If Congress does nothing, a new policy will take effect in less than two months that will make it easier than ever for the FBI to infiltrate, monitor, copy data from, inject malware into, and otherwise damage computers remotely.
With the threat of the “Rule 41” changes looming, EFF Senior Staff Attorney Nate Cardozo and EFF Activism Director Rainey Reitman recently flew to DC to speak to policymakers about the future of computer security and the ramifications of government hacking. Over the course of just a few days filled with back-to-back appointments, Nate and Rainey briefed dozens of legislative staffers on not only Rule 41, but the larger issue of government hacking and how the system lacks the necessary safeguards for privacy. They also briefed staff on the upcoming expiration of a law used to justify NSA surveillance of the Internet, Section 702 of the FISA Amendments Act.
Nate (pictured right) also participated in a panel discussion for members of the House and their staff, hosted by the Fourth Amendment Advisory Committee on the issue of government hacking and Rule 41. Check out the video.
EFF and our coalition partners have been raising the alarm about the updates to Rule 41 for months, and thousands have joined us in speaking out through our campaign No Global Warrants. The proposed changes to Rule 41 of the Federal Rules of Criminal Procedure—which are set to automatically go into effect on December 1—would make it easier for the government to get a warrant to hack into a computer. Whenever they are investigating a crime and encounter computers using location-obscuring technology, FBI agents would be able to request a warrant from practically any magistrate judge in any district in the United States. This removes one of the key safeguards our judicial system has against forum shopping: namely, that law enforcement must go to judges in the district where crimes actually take place.
These changes would make it easier than ever for FBI agents to seek out prosecution-friendly or technically-naïve judges to sign off on the dangerous hacking warrants. And we know these warrants invite abuse: we’ve already seen cases where a single warrant was used to hack into thousands of computers.
One of the high points of EFF’s trip to DC was delivering letters from more than 35,000 individuals opposing the updates to Rule 41 to Sens. Ron Wyden and Chuck Grassley, alongside our friends at Access Now and Demand Progress.
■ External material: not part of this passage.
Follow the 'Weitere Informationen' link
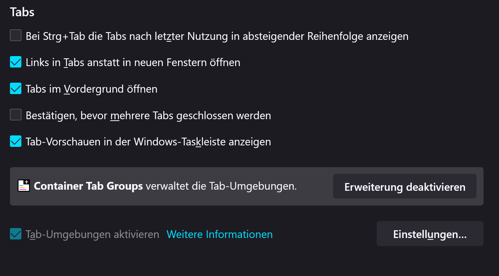The width and height of the screenshot is (499, 276). [220, 234]
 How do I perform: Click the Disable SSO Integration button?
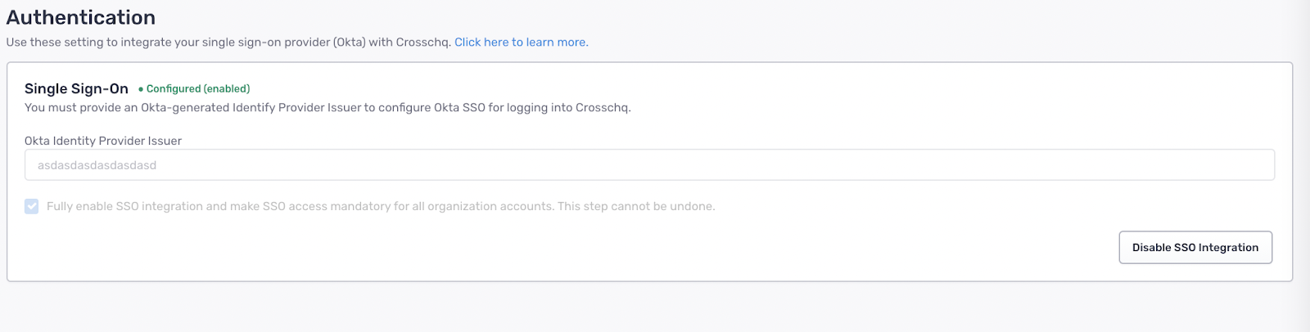tap(1195, 248)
Accepting the 35,000 petitions, Sen. Wyden warned: “The government is seeking a massive expansion of its hacking and surveillance authority. And these changes will go into effect automatically unless Congress acts by December 1.”
While he noted that this is an incredibly busy time in Congress, it’s nonetheless imperative that our elected officials take up this issue. “When you’re talking about making it possible for one judge with one warrant to hack hundreds of thousands of computers, that is not a small change,” Sen. Wyden stated. “So we’ve got to get this word out.”